### Problem details:
Rewrite the entries below, changing every "Instruction" to "Goal" and leaving everything else unchanged.

+-------+

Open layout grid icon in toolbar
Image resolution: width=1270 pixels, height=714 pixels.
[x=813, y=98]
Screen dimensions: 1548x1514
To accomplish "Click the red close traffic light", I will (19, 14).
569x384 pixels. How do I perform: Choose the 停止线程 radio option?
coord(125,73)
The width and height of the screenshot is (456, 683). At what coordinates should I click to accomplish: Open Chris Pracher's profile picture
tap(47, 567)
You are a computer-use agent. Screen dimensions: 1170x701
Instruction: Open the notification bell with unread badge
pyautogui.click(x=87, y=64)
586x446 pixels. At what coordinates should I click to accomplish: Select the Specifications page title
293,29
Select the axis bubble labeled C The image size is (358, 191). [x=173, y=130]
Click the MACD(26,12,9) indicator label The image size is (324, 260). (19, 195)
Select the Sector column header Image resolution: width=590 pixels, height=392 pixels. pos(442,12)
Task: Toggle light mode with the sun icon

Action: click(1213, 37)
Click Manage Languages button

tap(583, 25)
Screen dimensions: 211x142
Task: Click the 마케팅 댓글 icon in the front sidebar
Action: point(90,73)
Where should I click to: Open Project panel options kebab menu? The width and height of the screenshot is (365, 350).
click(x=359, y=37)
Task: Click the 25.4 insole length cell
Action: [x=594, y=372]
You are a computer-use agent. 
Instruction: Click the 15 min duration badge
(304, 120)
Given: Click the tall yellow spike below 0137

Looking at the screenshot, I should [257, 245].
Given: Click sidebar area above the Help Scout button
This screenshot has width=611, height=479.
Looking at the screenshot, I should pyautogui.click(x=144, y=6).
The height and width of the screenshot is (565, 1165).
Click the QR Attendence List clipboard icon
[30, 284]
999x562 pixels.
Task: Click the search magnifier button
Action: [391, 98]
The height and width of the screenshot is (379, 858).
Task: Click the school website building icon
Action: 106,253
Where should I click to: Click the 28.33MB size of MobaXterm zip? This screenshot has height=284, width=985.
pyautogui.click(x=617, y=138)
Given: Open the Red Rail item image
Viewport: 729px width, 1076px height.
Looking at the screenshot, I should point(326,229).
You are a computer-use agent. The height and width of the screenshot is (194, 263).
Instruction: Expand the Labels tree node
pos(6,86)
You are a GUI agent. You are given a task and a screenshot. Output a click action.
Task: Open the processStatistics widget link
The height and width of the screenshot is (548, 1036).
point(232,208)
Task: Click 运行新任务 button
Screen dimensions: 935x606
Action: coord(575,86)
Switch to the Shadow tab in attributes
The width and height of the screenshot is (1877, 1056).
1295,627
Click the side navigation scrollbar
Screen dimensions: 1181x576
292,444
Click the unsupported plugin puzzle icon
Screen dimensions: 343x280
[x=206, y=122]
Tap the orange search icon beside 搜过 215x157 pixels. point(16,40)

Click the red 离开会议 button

+-------+

### Result:
Open layout grid icon in toolbar
Image resolution: width=1270 pixels, height=714 pixels.
[x=813, y=98]
Screen dimensions: 1548x1514
To accomplish "Click the red close traffic light", I will (19, 14).
569x384 pixels. How do I perform: Choose the 停止线程 radio option?
coord(125,73)
The width and height of the screenshot is (456, 683). At what coordinates should I click to accomplish: Open Chris Pracher's profile picture
tap(47, 567)
You are a computer-use agent. Screen dimensions: 1170x701
Goal: Open the notification bell with unread badge
pyautogui.click(x=87, y=64)
586x446 pixels. At what coordinates should I click to accomplish: Select the Specifications page title
293,29
Select the axis bubble labeled C The image size is (358, 191). [x=173, y=130]
Click the MACD(26,12,9) indicator label The image size is (324, 260). (19, 195)
Select the Sector column header Image resolution: width=590 pixels, height=392 pixels. pos(442,12)
Task: Toggle light mode with the sun icon

Action: click(1213, 37)
Click Manage Languages button

tap(583, 25)
Screen dimensions: 211x142
Task: Click the 마케팅 댓글 icon in the front sidebar
Action: point(90,73)
Where should I click to: Open Project panel options kebab menu? The width and height of the screenshot is (365, 350).
click(x=359, y=37)
Task: Click the 25.4 insole length cell
Action: [x=594, y=372]
You are a computer-use agent. 
Goal: Click the 15 min duration badge
(304, 120)
Given: Click the tall yellow spike below 0137

Looking at the screenshot, I should [257, 245].
Given: Click sidebar area above the Help Scout button
This screenshot has width=611, height=479.
Looking at the screenshot, I should pyautogui.click(x=144, y=6).
The height and width of the screenshot is (565, 1165).
Click the QR Attendence List clipboard icon
[30, 284]
999x562 pixels.
Task: Click the search magnifier button
Action: [391, 98]
The height and width of the screenshot is (379, 858).
Task: Click the school website building icon
Action: 106,253
Where should I click to: Click the 28.33MB size of MobaXterm zip? This screenshot has height=284, width=985.
pyautogui.click(x=617, y=138)
Given: Open the Red Rail item image
Viewport: 729px width, 1076px height.
Looking at the screenshot, I should point(326,229).
You are a computer-use agent. The height and width of the screenshot is (194, 263).
Goal: Expand the Labels tree node
pos(6,86)
You are a GUI agent. You are given a task and a screenshot. Output a click action.
Task: Open the processStatistics widget link
The height and width of the screenshot is (548, 1036).
point(232,208)
Task: Click 运行新任务 button
Screen dimensions: 935x606
Action: coord(575,86)
Switch to the Shadow tab in attributes
The width and height of the screenshot is (1877, 1056).
1295,627
Click the side navigation scrollbar
Screen dimensions: 1181x576
292,444
Click the unsupported plugin puzzle icon
Screen dimensions: 343x280
[x=206, y=122]
Tap the orange search icon beside 搜过 215x157 pixels. point(16,40)

Click the red 离开会议 button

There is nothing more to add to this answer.